Objective → Locate each line in the items below that contains the word "size" and copy those lines out in full. Case matters.

Supplied entries →
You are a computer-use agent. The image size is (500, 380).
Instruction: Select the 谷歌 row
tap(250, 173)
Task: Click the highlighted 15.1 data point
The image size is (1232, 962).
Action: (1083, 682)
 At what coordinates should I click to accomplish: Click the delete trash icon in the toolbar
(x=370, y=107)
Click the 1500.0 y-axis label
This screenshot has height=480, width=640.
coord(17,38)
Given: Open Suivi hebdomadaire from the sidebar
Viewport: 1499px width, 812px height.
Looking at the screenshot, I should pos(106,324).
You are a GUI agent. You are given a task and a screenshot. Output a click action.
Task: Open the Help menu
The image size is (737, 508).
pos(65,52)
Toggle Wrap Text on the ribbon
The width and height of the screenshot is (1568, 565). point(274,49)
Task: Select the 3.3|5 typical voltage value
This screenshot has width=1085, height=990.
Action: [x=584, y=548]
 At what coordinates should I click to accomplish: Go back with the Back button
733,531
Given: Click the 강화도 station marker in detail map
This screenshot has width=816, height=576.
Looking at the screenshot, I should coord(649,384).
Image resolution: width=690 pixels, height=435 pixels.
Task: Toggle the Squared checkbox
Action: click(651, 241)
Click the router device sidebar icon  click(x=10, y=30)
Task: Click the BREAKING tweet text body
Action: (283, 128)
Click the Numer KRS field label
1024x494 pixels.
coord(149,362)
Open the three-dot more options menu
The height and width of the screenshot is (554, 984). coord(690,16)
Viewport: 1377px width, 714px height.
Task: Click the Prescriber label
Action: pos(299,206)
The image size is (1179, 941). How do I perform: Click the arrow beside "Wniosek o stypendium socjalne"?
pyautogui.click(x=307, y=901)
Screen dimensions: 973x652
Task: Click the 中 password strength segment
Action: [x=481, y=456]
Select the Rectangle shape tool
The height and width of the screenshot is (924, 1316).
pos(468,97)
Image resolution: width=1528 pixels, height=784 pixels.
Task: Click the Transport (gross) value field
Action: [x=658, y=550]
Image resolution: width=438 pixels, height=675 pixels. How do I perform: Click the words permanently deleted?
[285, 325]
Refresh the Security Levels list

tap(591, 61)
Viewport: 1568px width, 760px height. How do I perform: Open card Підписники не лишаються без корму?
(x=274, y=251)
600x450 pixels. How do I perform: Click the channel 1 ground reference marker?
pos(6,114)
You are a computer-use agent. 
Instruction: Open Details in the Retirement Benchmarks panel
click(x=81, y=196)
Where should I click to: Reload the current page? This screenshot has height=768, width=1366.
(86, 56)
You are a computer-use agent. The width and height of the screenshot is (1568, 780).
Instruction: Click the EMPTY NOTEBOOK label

Response to the task →
You are a computer-use agent. The image size is (500, 380).
The image size is (1232, 962).
The image size is (737, 508).
The image size is (1179, 941). How do I perform: Click the arrow beside "Wniosek o stypendium socjalne"?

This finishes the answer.